EXERCISE REQUIREMENTS:
All of the data, except its images, should be set down exactly as it appears.

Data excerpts
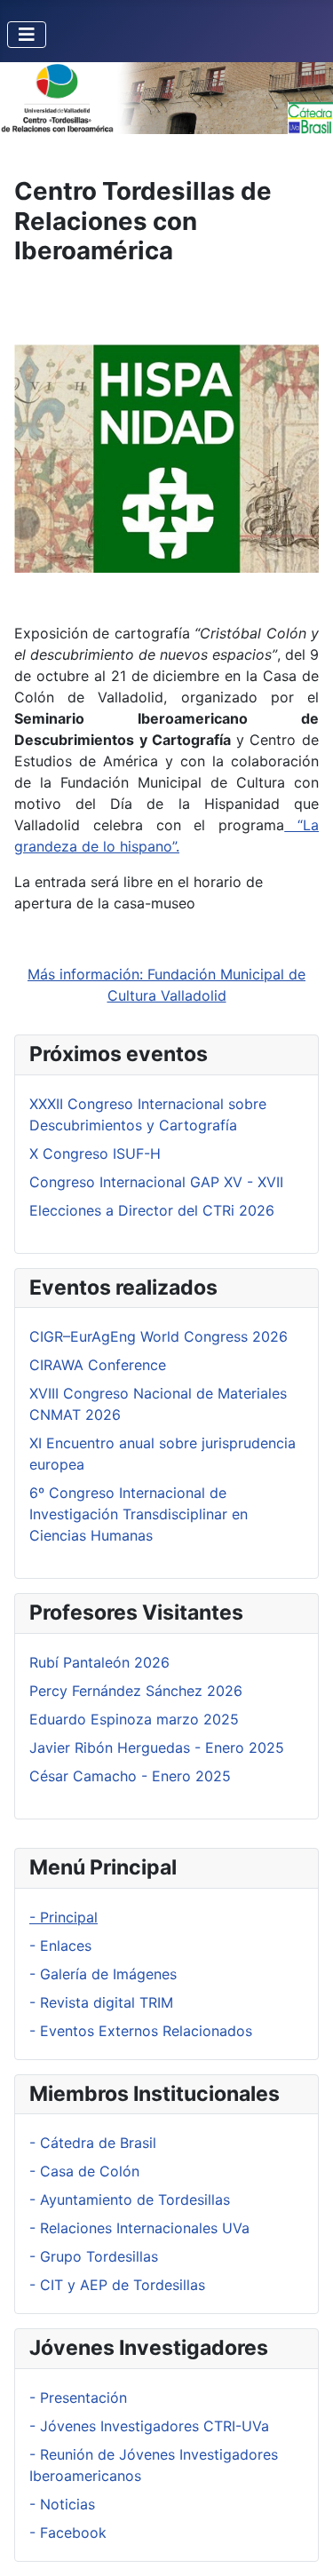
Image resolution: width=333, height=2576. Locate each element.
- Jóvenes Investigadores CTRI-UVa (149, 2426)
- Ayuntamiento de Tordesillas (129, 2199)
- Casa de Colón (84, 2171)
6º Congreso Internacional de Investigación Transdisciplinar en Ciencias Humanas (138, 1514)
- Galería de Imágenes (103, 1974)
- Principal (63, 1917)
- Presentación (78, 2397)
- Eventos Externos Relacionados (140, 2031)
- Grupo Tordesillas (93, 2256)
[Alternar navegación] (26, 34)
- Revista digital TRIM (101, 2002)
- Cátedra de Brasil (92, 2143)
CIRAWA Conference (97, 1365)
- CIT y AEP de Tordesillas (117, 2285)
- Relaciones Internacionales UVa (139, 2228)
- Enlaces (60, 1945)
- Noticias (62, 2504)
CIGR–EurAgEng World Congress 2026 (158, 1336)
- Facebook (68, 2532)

ANSWER BOX:
Image resolution: width=333, height=2576. Locate each element.
- Jóvenes Investigadores CTRI-UVa (149, 2426)
- Ayuntamiento de Tordesillas (129, 2199)
- Casa de Colón (84, 2171)
6º Congreso Internacional de Investigación Transdisciplinar en Ciencias Humanas (138, 1514)
- Galería de Imágenes (103, 1974)
- Principal (63, 1917)
- Presentación (78, 2397)
- Eventos Externos Relacionados (140, 2031)
- Grupo Tordesillas (93, 2256)
[Alternar navegación] (26, 34)
- Revista digital TRIM (101, 2002)
- Cátedra de Brasil (92, 2143)
CIRAWA Conference (97, 1365)
- CIT y AEP de Tordesillas (117, 2285)
- Relaciones Internacionales UVa (139, 2228)
- Enlaces (60, 1945)
- Noticias (62, 2504)
CIGR–EurAgEng World Congress 2026 (158, 1336)
- Facebook (68, 2532)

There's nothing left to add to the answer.